Escolas de Altos Estudos surgiram na universidade brasileira em meados dos anos 1970, quando havia necessidade de desenhar cenários de futuro que pudessem superar o horizonte de uma falsa oposição entre escolher por investimento econômico para acumulação, em detrimento das inversões em educação. Um dos pressupostos que orienta as políticas de educação superior, ciência e tecnologia contemporâneas (e o Brasil não escapa desta tendência) tem sido criar uma correlação entre indicadores de produtividade na economia, associado-os aos indicadores de letramento científico (matemática, raciocínio lógico, redação, etc), inclusão social, cultural etc.

 

O sistema de avaliação educacional Pisa (Programme for International Student Assessment ou Programa Internacional de Avaliação de Estudantes, na faixa dos 15 anos) não tem a meta de revelar tal correlação, mas seus dados tem sido fartamente utilizados para mostrar que a produção tecnocientífica elevada de um país, acompanha sua produtividade, e vice-versa. (No Brasil o PISA é coordenado pelo Instituto Nacional de Estudos e Pesquisas Educacionais Anísio Teixeira, Inep).

 

Avaliações em geral, com tal abrangência, tendem a gerar um sistema pouco preciso, com ênfase maior na educação em geral, do que na produção de conhecimento científico, em particular. Mas afinal, qual o elemento chave para o incremento da produtividade numa sociedade? A educação em geral? A tecnocientífica em especial?

### Dados fornecidos
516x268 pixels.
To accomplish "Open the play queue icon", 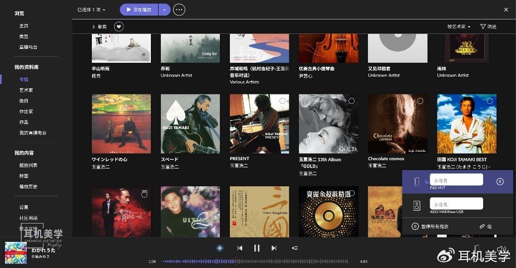I will coord(295,248).
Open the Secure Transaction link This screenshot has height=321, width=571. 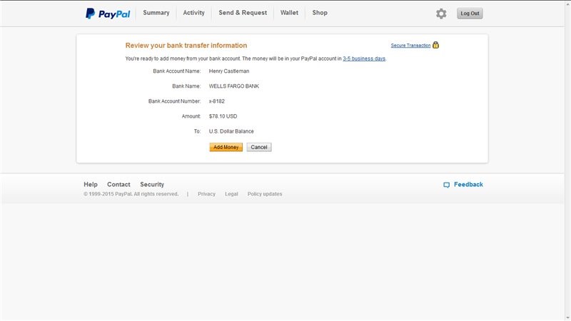pyautogui.click(x=410, y=46)
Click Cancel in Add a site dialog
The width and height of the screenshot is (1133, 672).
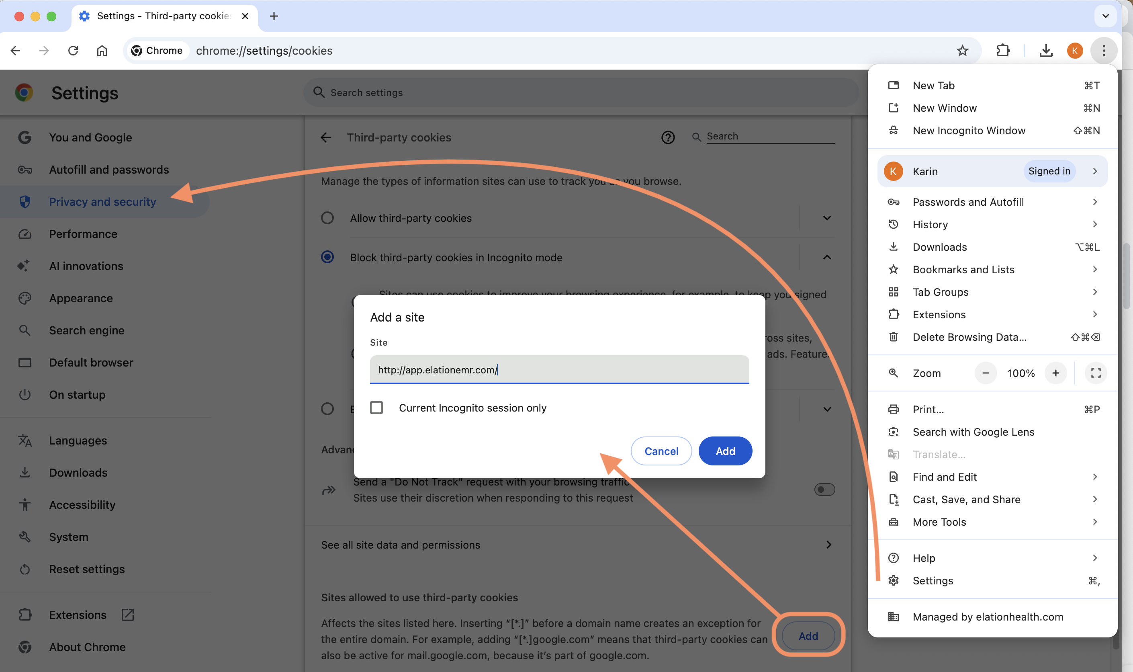pos(661,451)
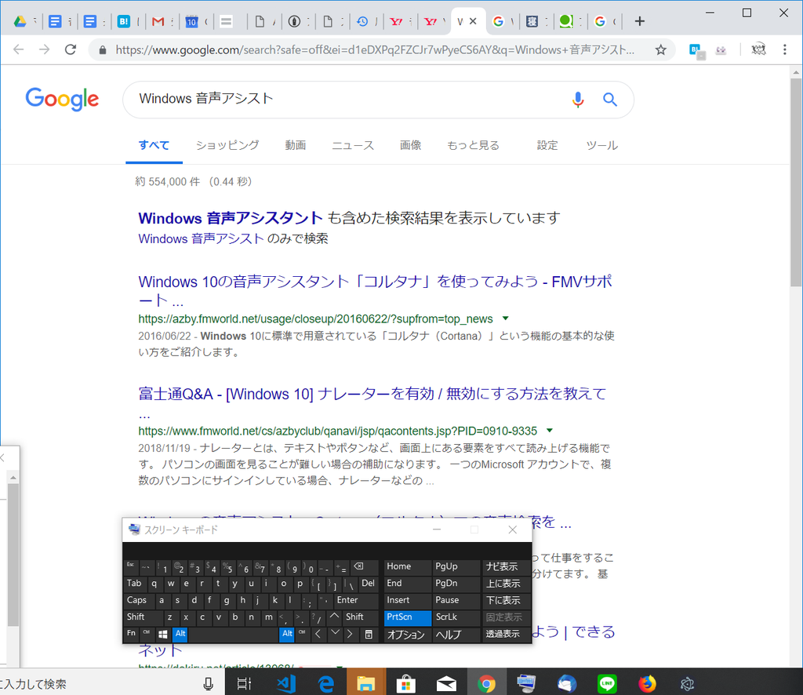Toggle 透過表示 on the screen keyboard
The image size is (803, 695).
(x=503, y=634)
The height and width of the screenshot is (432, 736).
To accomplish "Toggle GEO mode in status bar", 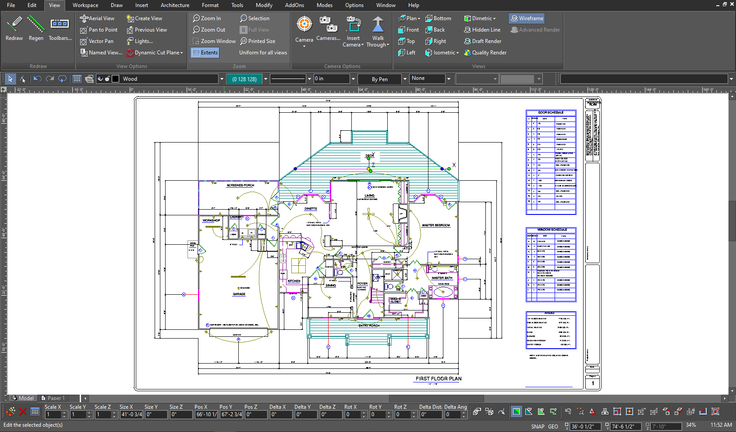I will pyautogui.click(x=553, y=426).
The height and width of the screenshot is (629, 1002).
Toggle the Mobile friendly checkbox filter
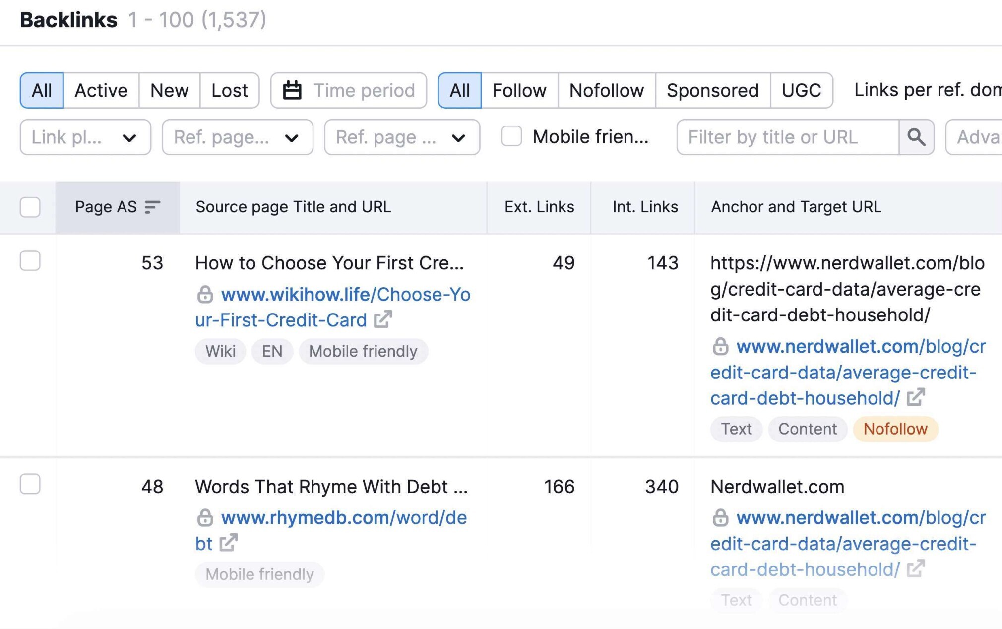pyautogui.click(x=511, y=136)
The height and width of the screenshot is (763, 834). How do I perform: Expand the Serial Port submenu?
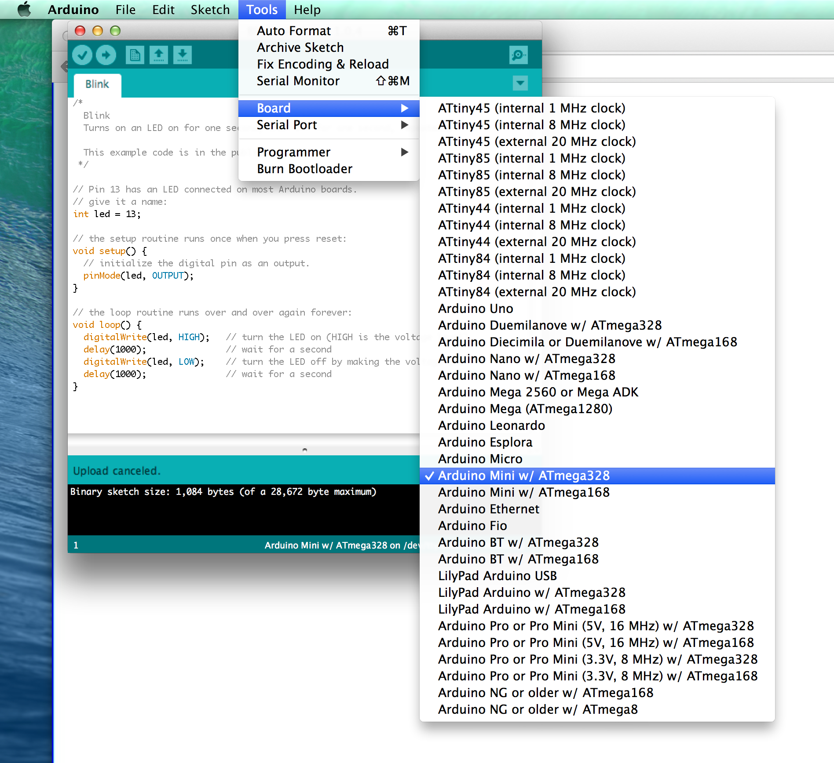[x=286, y=125]
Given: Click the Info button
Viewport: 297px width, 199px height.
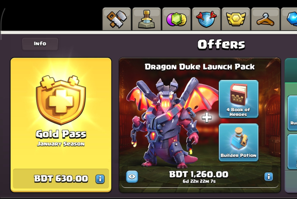Looking at the screenshot, I should click(40, 44).
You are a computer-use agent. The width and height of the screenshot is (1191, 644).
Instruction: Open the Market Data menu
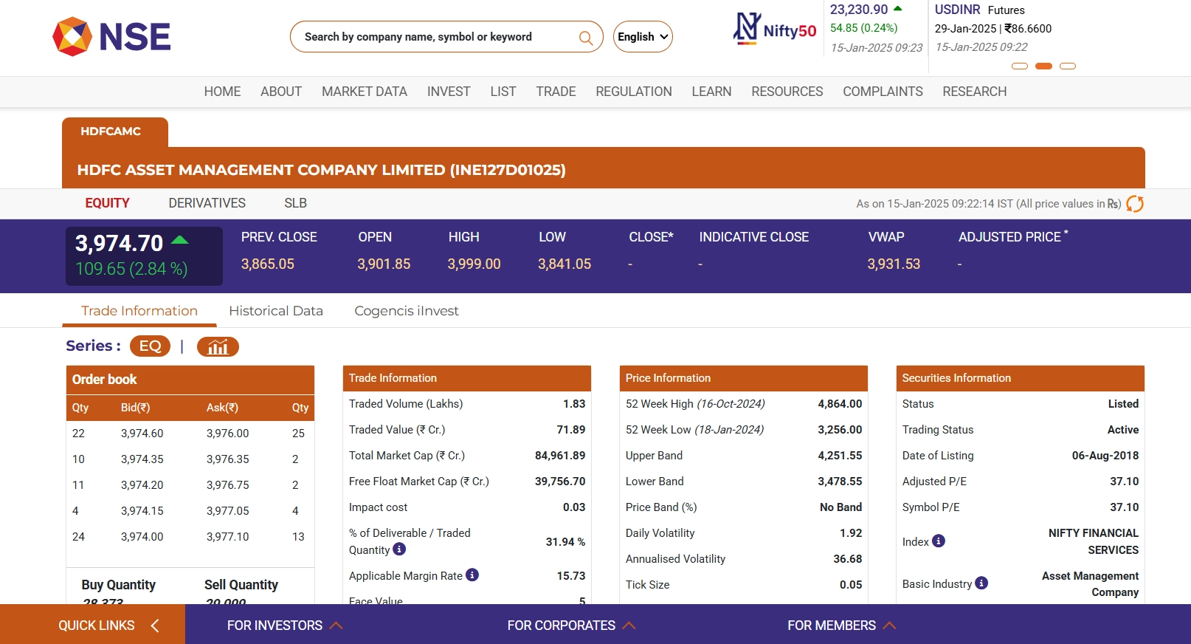click(364, 92)
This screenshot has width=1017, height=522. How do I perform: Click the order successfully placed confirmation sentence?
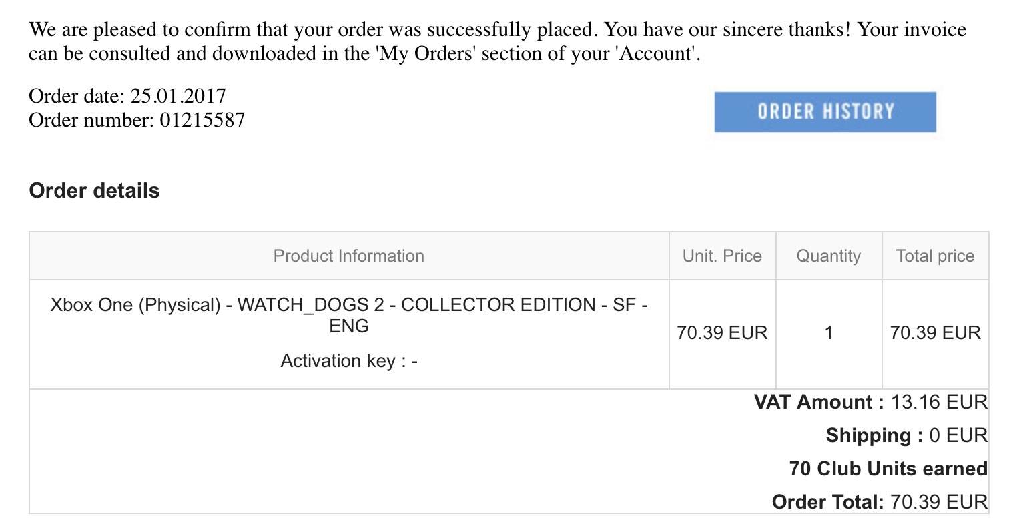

### Tarefas propostas
(a) Transcreva do trecho sobre as Escolas de Altos Estudos a passagem que se inicia nas palavras "O sistema de" e se encerra após "tecnocientífica em especial?".
(b) Disponha em lista numerada as linhas dos dados fornecidos, da linha que contém "Given: Click the Info button", inclusive, até o fim dos dados, excluindo as linhas em branco. Não inclua as imagens na resposta.
O trecho e as linhas dos dados fornecidos constituem materiais independentes entre si.

### Soluções detalhadas
(a)
O sistema de avaliação educacional Pisa (Programme for International Student Assessment ou Programa Internacional de Avaliação de Estudantes, na faixa dos 15 anos) não tem a meta de revelar tal correlação, mas seus dados tem sido fartamente utilizados para mostrar que a produção tecnocientífica elevada de um país, acompanha sua produtividade, e vice-versa. (No Brasil o PISA é coordenado pelo Instituto Nacional de Estudos e Pesquisas Educacionais Anísio Teixeira, Inep).

 

Avaliações em geral, com tal abrangência, tendem a gerar um sistema pouco preciso, com ênfase maior na educação em geral, do que na produção de conhecimento científico, em particular. Mas afinal, qual o elemento chave para o incremento da produtividade numa sociedade? A educação em geral? A tecnocientífica em especial?

(b)
1. Given: Click the Info button
2. Viewport: 297px width, 199px height.
3. Looking at the screenshot, I should click(40, 44).
4. You are a computer-use agent. The width and height of the screenshot is (1191, 644).
5. Instruction: Open the Market Data menu
6. click(364, 92)
7. This screenshot has width=1017, height=522. How do I perform: Click the order successfully placed confirmation sentence?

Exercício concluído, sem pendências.